Okay, so clinically, fidaxomicin seems to be preferred due to lower recurrence rates when compared to vancomycin. However, efficacy for initial non-recurrent episodes seems to be equal between vancomycin and fidaxomicin. So which to pick? If a patient has recurrent non-severe C. diff, then fidaxomicin might be a better option. If a patient has an initial episode of non-severe C. diff, then either vancomycin or fidaxomicin can be used effectively.
However it’s important to note that fidaxomicin is NOT readily available and according to Lexi-comp, each 200 mg tablet costs $312.30. That means a 10-day course of fidaxomicin could cost a patient $6,246.
On the other hand, each 125 mg vancomycin oral capsule costs $31.31. So a 10-day course of vancomycin will cost $626.20.

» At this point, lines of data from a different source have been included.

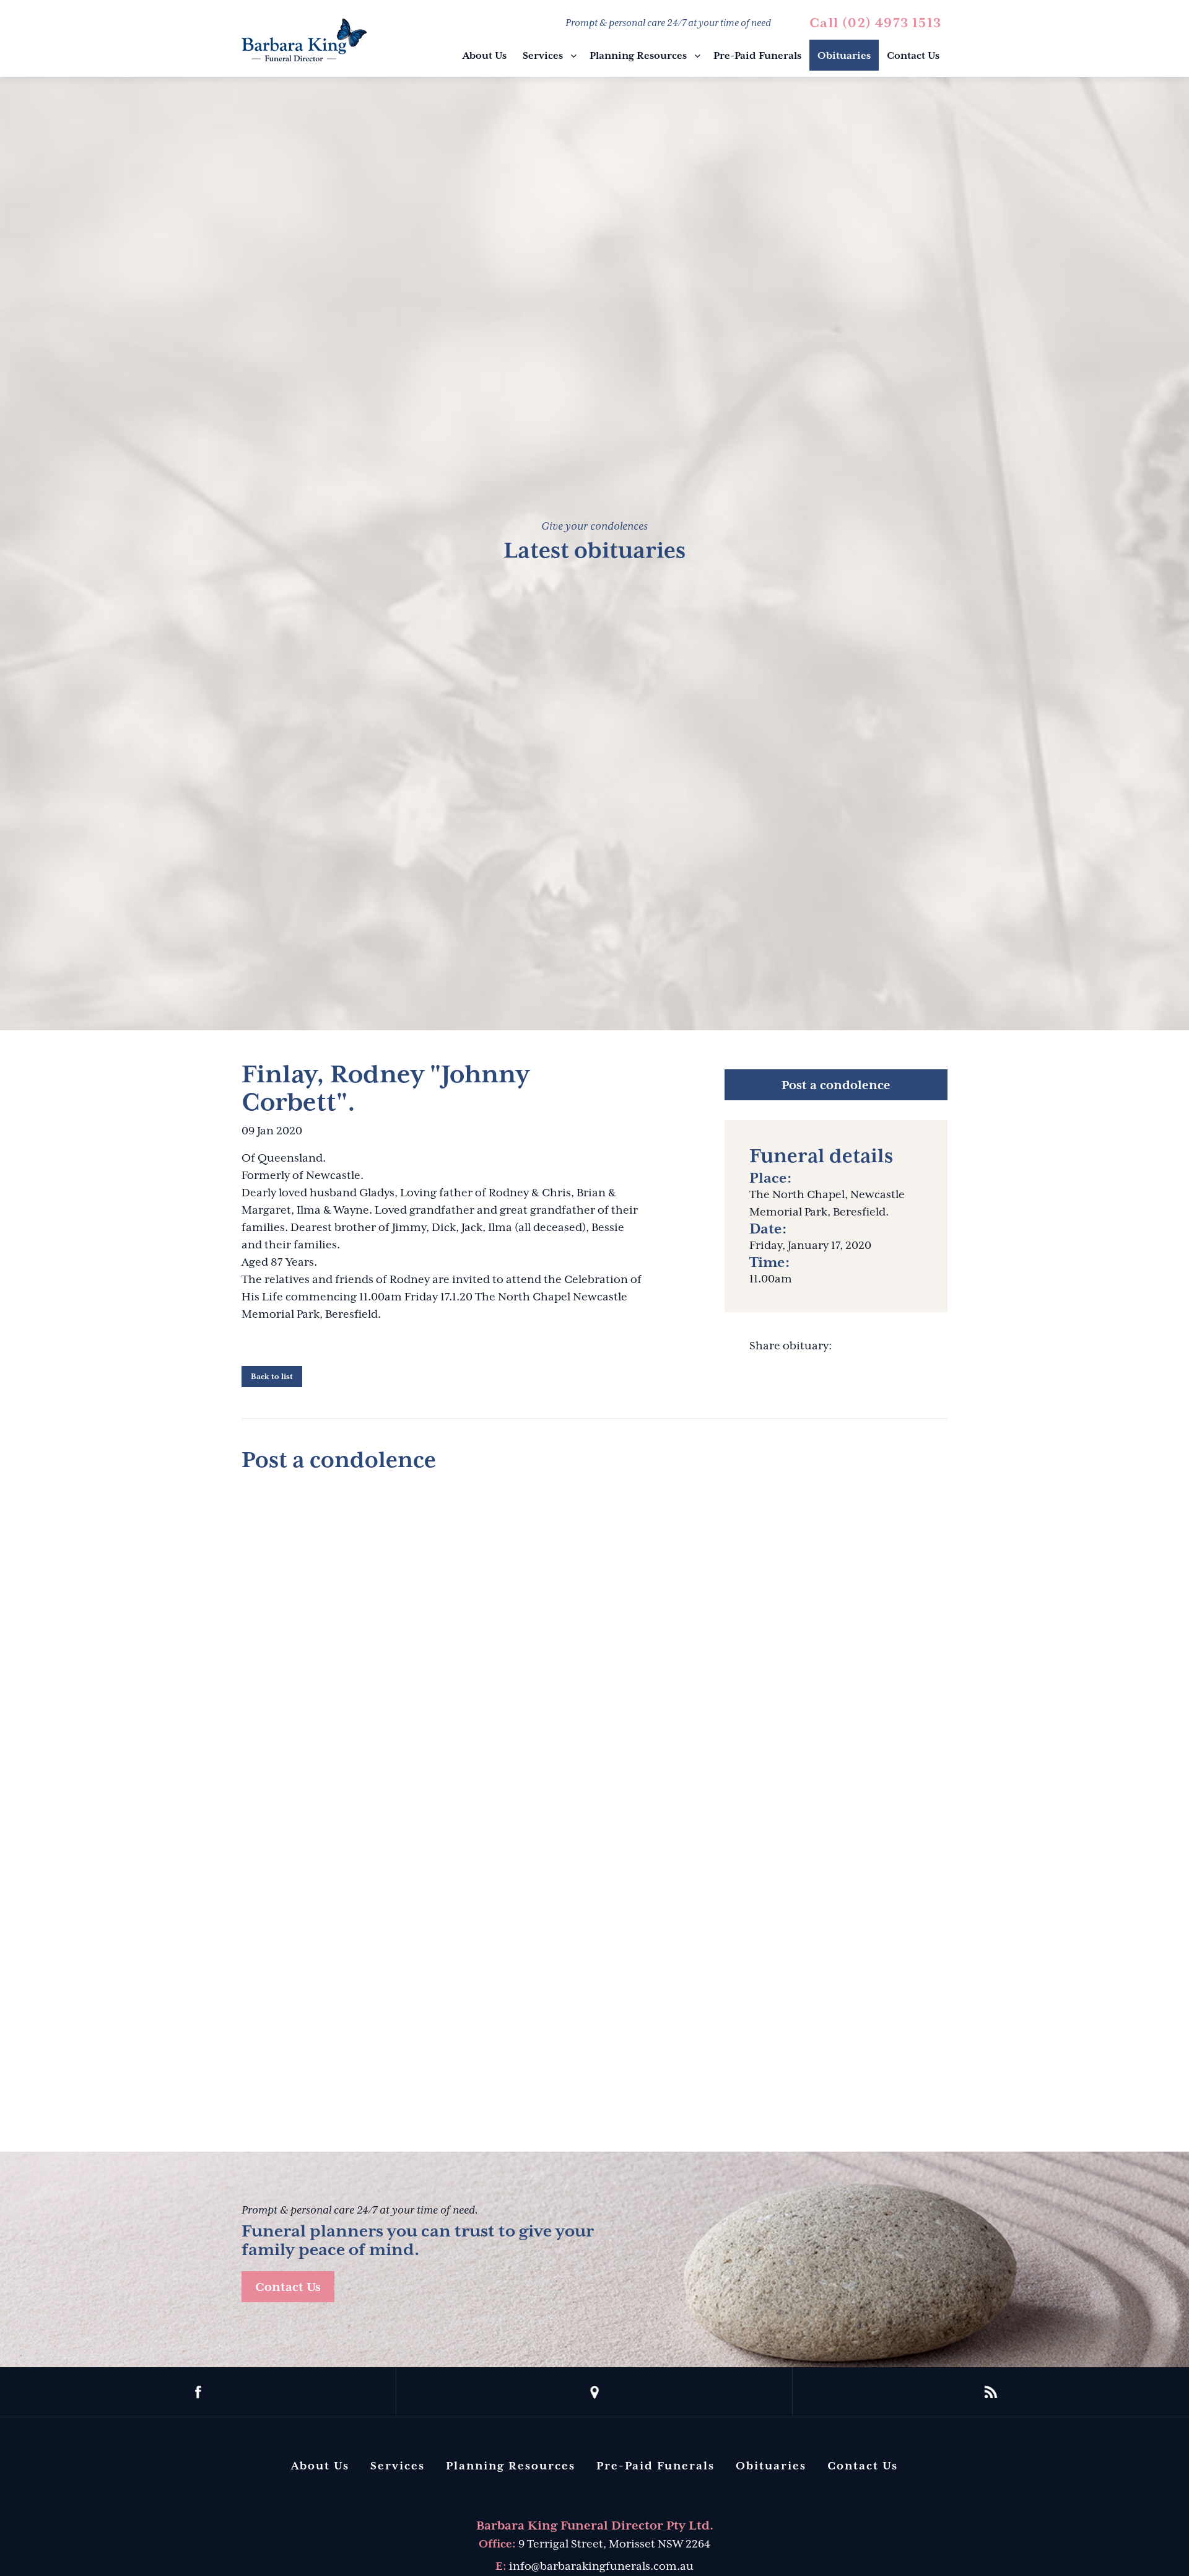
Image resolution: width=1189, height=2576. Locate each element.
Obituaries (844, 55)
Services (543, 55)
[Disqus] (594, 1639)
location (594, 2392)
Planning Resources (638, 55)
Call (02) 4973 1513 (875, 22)
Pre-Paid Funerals (757, 55)
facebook (198, 2392)
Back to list (272, 1376)
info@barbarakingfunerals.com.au (601, 2566)
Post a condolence (836, 1085)
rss (991, 2392)
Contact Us (913, 55)
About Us (485, 55)
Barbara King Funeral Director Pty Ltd (304, 40)
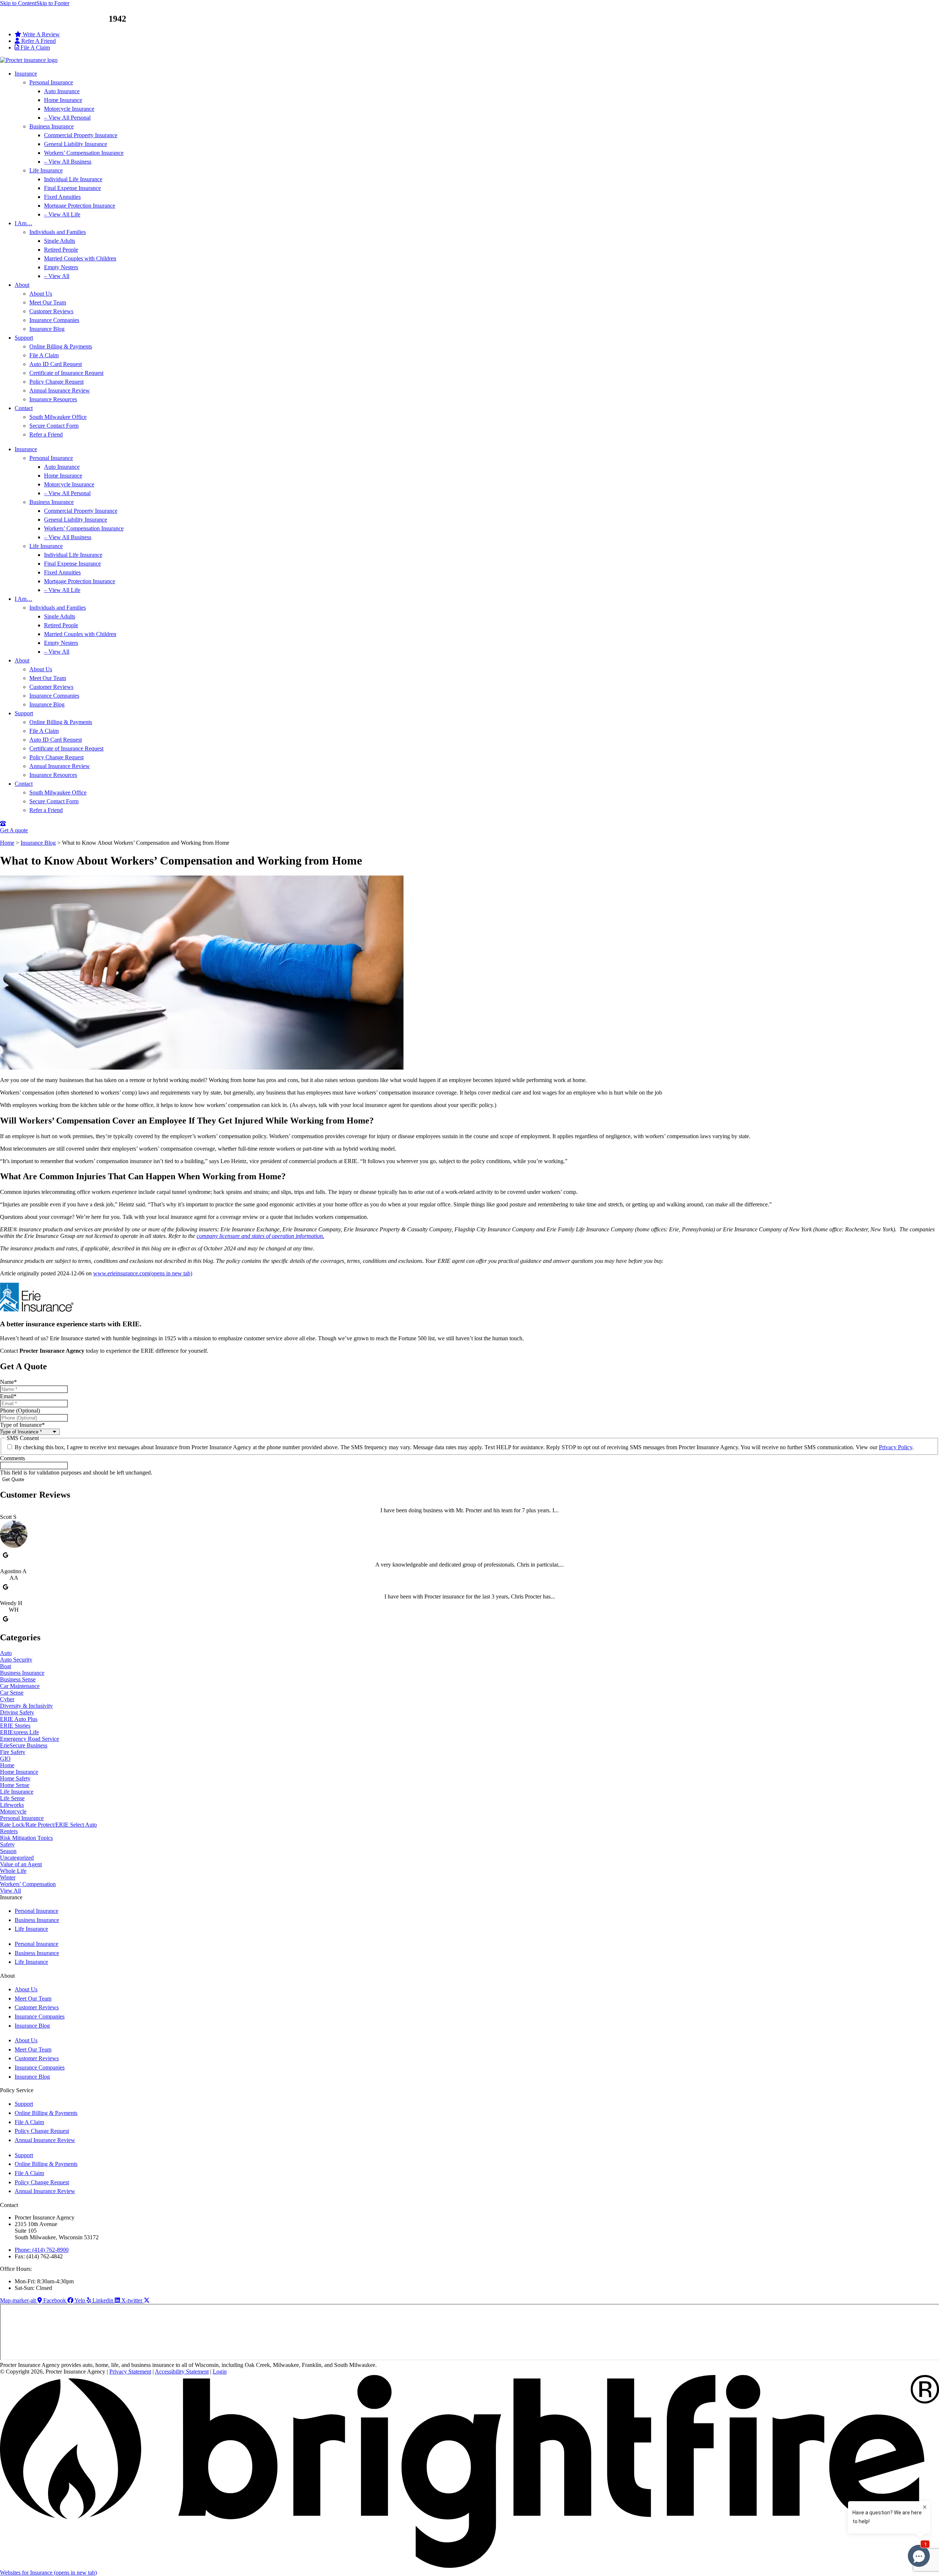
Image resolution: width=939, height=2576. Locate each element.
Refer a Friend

Almost exactly 10 times the price difference between the two. So, if you have the money and want fidaxomicin (or if insurance is kind enough to cover it…), then sure. But if money is a concern, the literature is NOT strong enough to recommend fidaxomicin over vancomycin, especially for initial episodes.
Tl;dr of C. difficile Infections
C. difficile is an infectious gram-positive spore-forming bacillus microorganism of the gastrointestinal tract. It is considered a member of the normal gut microflora, and about 10% of the population are chronic colonizers of C. diff.
C. diff is transmitted through the fecal-oral route. Many common cleaning products will not destroy C. diff. C diff is a spore forming bacteria and is intrinsically resistant to all alcohol-based hand sanitizers. If cleaning products are used, ensure that you use products that contain bleach.
Symptomatology of C. diff is generally dependent on the severity of infection. Obviously, more severe infections present with more intense symptoms and vice versa. Both the C. diff toxin PCR test and toxin EIA test should be collected when testing for C diff. The C. diff toxin PCR test has high negative predictive value but moderate positive predictive value. On the other hand, the C. diff toxin EIA is less sensitive but should be collected to improve the positive predictive value of detecting acute C. diff infection.
C. diff is classified into one of the following criteria: non-severe, severe, and fulminant. Severity of infection and whether or not it’s a repeat occurrence determines course of treatment.
Metronidazole monotherapy is only recommended as alternative treatment for acute C. diff infection.
Either fidaxomicin or vancomycin may be used to treat an initial episode of C. diff.
Fidaxomicin seems to be preferred due to lower recurrence rates when compared to vancomycin. However, efficacy for initial non-recurrent episodes seems to be equal between vancomycin and fidaxomicin.
Cost of fidaxomicin is significantly higher than oral vancomycin therapy. Therefore, it is important that we take price into consideration when recommending one agent over the other.